── GIVEN ENTRIES ──
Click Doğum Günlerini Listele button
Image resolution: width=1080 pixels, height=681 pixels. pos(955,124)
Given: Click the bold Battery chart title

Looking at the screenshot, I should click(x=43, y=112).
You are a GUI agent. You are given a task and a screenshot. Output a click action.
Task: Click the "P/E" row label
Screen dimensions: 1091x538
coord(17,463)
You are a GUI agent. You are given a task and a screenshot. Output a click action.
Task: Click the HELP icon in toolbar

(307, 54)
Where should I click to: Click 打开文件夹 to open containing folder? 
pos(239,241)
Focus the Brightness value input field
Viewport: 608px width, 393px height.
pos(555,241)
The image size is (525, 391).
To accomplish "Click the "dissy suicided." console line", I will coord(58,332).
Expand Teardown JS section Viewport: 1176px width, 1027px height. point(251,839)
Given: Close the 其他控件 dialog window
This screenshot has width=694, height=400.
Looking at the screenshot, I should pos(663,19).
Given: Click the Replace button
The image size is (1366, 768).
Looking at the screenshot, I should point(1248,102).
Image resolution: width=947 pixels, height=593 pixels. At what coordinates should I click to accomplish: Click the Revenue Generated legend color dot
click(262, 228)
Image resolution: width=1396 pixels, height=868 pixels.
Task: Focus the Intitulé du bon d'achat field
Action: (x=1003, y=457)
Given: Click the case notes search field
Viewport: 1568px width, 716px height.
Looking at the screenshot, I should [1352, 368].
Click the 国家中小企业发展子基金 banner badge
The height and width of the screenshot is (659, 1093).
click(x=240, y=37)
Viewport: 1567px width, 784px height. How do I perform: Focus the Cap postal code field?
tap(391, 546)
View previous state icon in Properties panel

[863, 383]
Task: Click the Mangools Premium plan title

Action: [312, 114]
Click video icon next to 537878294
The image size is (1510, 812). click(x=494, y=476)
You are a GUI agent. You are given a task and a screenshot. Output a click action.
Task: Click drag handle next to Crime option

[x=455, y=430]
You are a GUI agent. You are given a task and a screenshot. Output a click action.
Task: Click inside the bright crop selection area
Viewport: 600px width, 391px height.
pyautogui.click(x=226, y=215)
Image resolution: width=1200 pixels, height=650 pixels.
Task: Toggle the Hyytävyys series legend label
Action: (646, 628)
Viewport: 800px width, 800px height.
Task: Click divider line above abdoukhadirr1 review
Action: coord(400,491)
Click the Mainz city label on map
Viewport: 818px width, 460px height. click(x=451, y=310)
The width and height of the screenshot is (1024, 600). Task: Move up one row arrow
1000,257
───
PROBLEM TO SOLVE: Without any alteration, repeat the entire listing.

SOLUTION TO THIS PROBLEM:
Click Doğum Günlerini Listele button
Image resolution: width=1080 pixels, height=681 pixels. pos(955,124)
Given: Click the bold Battery chart title

Looking at the screenshot, I should click(x=43, y=112).
You are a GUI agent. You are given a task and a screenshot. Output a click action.
Task: Click the "P/E" row label
Screen dimensions: 1091x538
coord(17,463)
You are a GUI agent. You are given a task and a screenshot. Output a click action.
Task: Click the HELP icon in toolbar

(307, 54)
Where should I click to: Click 打开文件夹 to open containing folder? 
pos(239,241)
Focus the Brightness value input field
Viewport: 608px width, 393px height.
pos(555,241)
The image size is (525, 391).
To accomplish "Click the "dissy suicided." console line", I will coord(58,332).
Expand Teardown JS section Viewport: 1176px width, 1027px height. point(251,839)
Given: Close the 其他控件 dialog window
This screenshot has width=694, height=400.
Looking at the screenshot, I should pos(663,19).
Given: Click the Replace button
The image size is (1366, 768).
Looking at the screenshot, I should point(1248,102).
Image resolution: width=947 pixels, height=593 pixels. At what coordinates should I click to accomplish: Click the Revenue Generated legend color dot
click(262, 228)
Image resolution: width=1396 pixels, height=868 pixels.
Task: Focus the Intitulé du bon d'achat field
Action: (x=1003, y=457)
Given: Click the case notes search field
Viewport: 1568px width, 716px height.
Looking at the screenshot, I should [1352, 368].
Click the 国家中小企业发展子基金 banner badge
The height and width of the screenshot is (659, 1093).
click(x=240, y=37)
Viewport: 1567px width, 784px height. How do I perform: Focus the Cap postal code field?
tap(391, 546)
View previous state icon in Properties panel

[863, 383]
Task: Click the Mangools Premium plan title

Action: [312, 114]
Click video icon next to 537878294
The image size is (1510, 812). click(x=494, y=476)
You are a GUI agent. You are given a task and a screenshot. Output a click action.
Task: Click drag handle next to Crime option

[x=455, y=430]
You are a GUI agent. You are given a task and a screenshot. Output a click action.
Task: Click inside the bright crop selection area
Viewport: 600px width, 391px height.
pyautogui.click(x=226, y=215)
Image resolution: width=1200 pixels, height=650 pixels.
Task: Toggle the Hyytävyys series legend label
Action: (646, 628)
Viewport: 800px width, 800px height.
Task: Click divider line above abdoukhadirr1 review
Action: coord(400,491)
Click the Mainz city label on map
Viewport: 818px width, 460px height. click(x=451, y=310)
The width and height of the screenshot is (1024, 600). Task: Move up one row arrow
1000,257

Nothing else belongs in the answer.